Back from LOTR. Hmm. What to say, what to say...

(We had to sit in the third row. The theater was packed. I saw the preview for Rollerball (we were late, so I missed the other one--and one looked kinda good. Something about "You should return to your own time..." is all I caught of it, though.) and I thought I was going to get motion sickness.)

It's a good movie, but...

I always say that. I said that with Harry Potter. I said that with a lot of other movies that were almost perfect. Almost, but not quite.

Actually, I think I liked Harry Potter better. Now you can kill me. I read the whole LOTR series a long time ago, and have never reread them. I purposely didn't reread them before I went to see the movie. I am not a rabid fan.
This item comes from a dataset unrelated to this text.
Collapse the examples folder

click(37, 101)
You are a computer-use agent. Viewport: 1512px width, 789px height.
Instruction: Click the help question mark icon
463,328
The panoramas were great, the battles were great, if a bit blurry, the whole elf-thing was a bit... I don't know. I think my main problem with the movie is that the camera kept straying to Elijah Wood's face, or the nearest main character's visage. Now, while they all have fairly nice faces, it reminded me of that Mars movie. (What was it called? The one with the blondish guy who had the eyelashes out to here and where they found something on Mars and the big dust cloud killed everyone but one guy and he survived because he got the greenhouse running... Okay, before I get sidetracked, the camera in the Mars movie kept pausing on his face. I got sick of the guy's face by the end of the movie.) Anyway. It irritated me.
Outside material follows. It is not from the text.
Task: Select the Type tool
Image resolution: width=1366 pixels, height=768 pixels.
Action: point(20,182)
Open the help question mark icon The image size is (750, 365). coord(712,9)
So. I'm not sure if it was my current obsession with fabric, though, and I didn't catch this until the very end so I might have to see it again to find out, but weren't the Hobbits wearing backpacks? How in the hell do you wear a backpack with a cloak and still be able to use/move in the cloak?!?! I've tried it! Unless the straps of their packs went over their chests and attached to some sort of belt or something... I only noticed at the very end when Sam and Frodo were in the boat. But if they were wearing backpacks, how did that work? The one time I tried it I was so uncomfortable that I decided backpacks and cloaks just didn't mix. :) I'd like to know the secret.

My other peeve is the fabric of their clothes. It looked... I don't know. Too new? Even Strider wore relatively nice-ish clothes. I guess I expected something a bit more medieval. I did not, for example, like the fabric of the dress that Galadriel wore. I have some fabric just like it in my basement, but it's blue. I paid about $2.50 a yard for it. *g*

And all the elves looked like they were losing hair, I mean, okay, they have fine, straight hair, but I have fine straight hair too, and my hair doesn't look like that. And what was the deal with Galadriel? Her little "Everyone will love me and worship me if I take the ring" just didn't work for me. Sauromon? However you spell his name... he had the same problem with his hair. it bothered me.
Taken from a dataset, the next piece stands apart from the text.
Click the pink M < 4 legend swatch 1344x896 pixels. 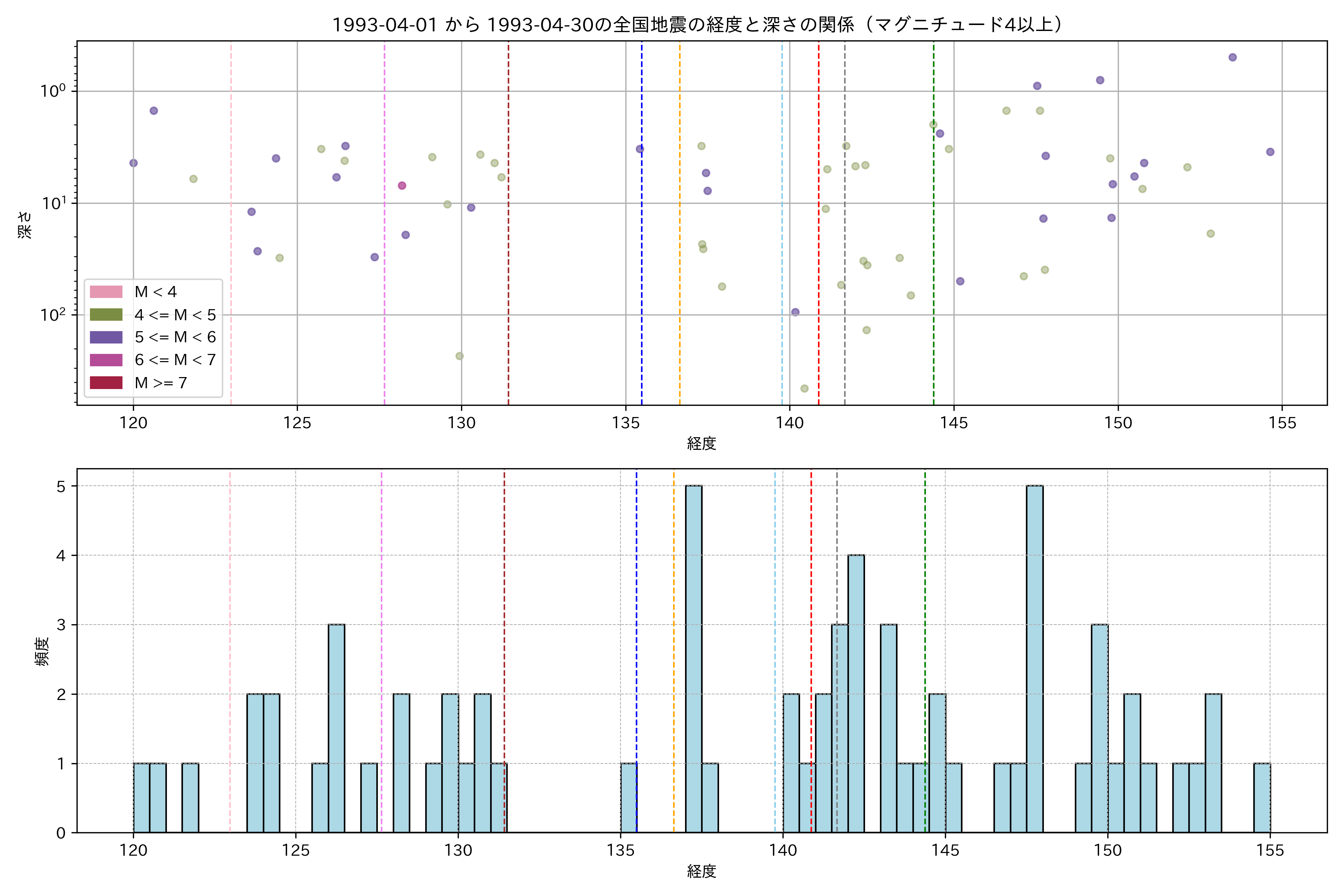(x=106, y=292)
If someone who had never read LOTR, or The Hobbit, or seen either of the cartoons had sat down to watch this movie, they would be lost. There was too much backstory, and not enough leading up to current events. We got the ancient stuff, but nothing past Bilbo finding the ring. That's all wonderful for those of us who know the story, but for someone who doesn't... (Another tangent, here... It reminds me of the live-action 101 Dalmations movie. At the time, I went to see it and thought to myself that if someone who hadn't seen the Disney movie sat down to watch the live-action one, they'd be lost in the beginning.) Anyway, just a little peeve of mine, I guess.

Thanks to Laura Underwood's newsgroup on sff.net, I immediately thought "Keebler?" when Bilbo told Frodo Sting was made by elves. *g* I came very close to whispering it to my husband, but I restrained myself.

My hubby, who hasn't read the books, regaled me about how Dragonlance was similar all the way home. Sigh.

I think my main problem is a problem a lot of movies have for me. (Especially Episode 1, but we won't get into that here.) I wanted background. I wanted to know who was who when where why and how, or be shown the answers. I felt a little lost, (just like Episode 1) and I spent most of the movie trying to remember what had happened in the books so I wouldn't be too lost. *g* Hopefully the next movie will be better.

Good things: the scenery, but I could have used a little less of it. The two birds when they first passed through the two statues looked like a mistake, but I could be wrong. The battles... The orcs and goblins, except for their very human-looking eyes. Hobbiton was cool too. I really liked the houses. I want to live in one of them. *g*

More later, I have to go eat supper!